Bally’s fetched just $25 million, with Twin River Worldwide Holdings as the buyer.
The old Caesars went through a very tough period where they had a hard time investing in, honestly, all of their assets,” Caesars Entertainment CFO Bret Yunker explained to the Press of Atlantic City. “Once they got out of bankruptcy, they really were focused on Vegas and a handful of targeted regional markets. Atlantic City got the short end of the stick.”
The state is making sure that doesn’t happen again. Caesars told the New Jersey Division of Gaming Enforcement that it will spend $160 million on room renovations, $31 million for new gaming equipment, $16 million on restaurant upgrades, and $5 million on pool enhancements. The company says additional investments will be announced to reach the $400 million threshold.
“We know that Atlantic City and New Jersey have had some difficulties with a lack of investment from Caesars, and we understand why the conditions are there. We are absolutely committed to agreeing to the requirement,” declared Caesars Entertainment CEO Tom Reeg.
Assuming the Bally’s sale goes through, the new Caesars will operate three casinos: Caesars, Harrah’s, and Tropicana.
Energizing Atlantic City
Caesars has 36 months to spend $400 million in Atlantic City. The capital improvements, one analyst says, will play a key role in the town’s post-coronavirus recovery.
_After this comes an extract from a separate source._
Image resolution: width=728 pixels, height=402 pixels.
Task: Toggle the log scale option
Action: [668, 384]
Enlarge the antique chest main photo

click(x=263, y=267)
“Investment in the property definitely leads to customers wanting to come visit the property to see what’s new,” Jane Bokunewicz, coordinator of the Lloyd D. Levenson Institute of Gaming, Hospitality & Tourism at Stockton University, told The Press. “Depending on how creative they get with their investments, it could be something spectacular that would attract people to the market.”
Compared with 2019, Atlantic City’s nine casinos have won $767 million fewer gaming dollars this year through June. The properties were closed on state orders from mid-March until early July.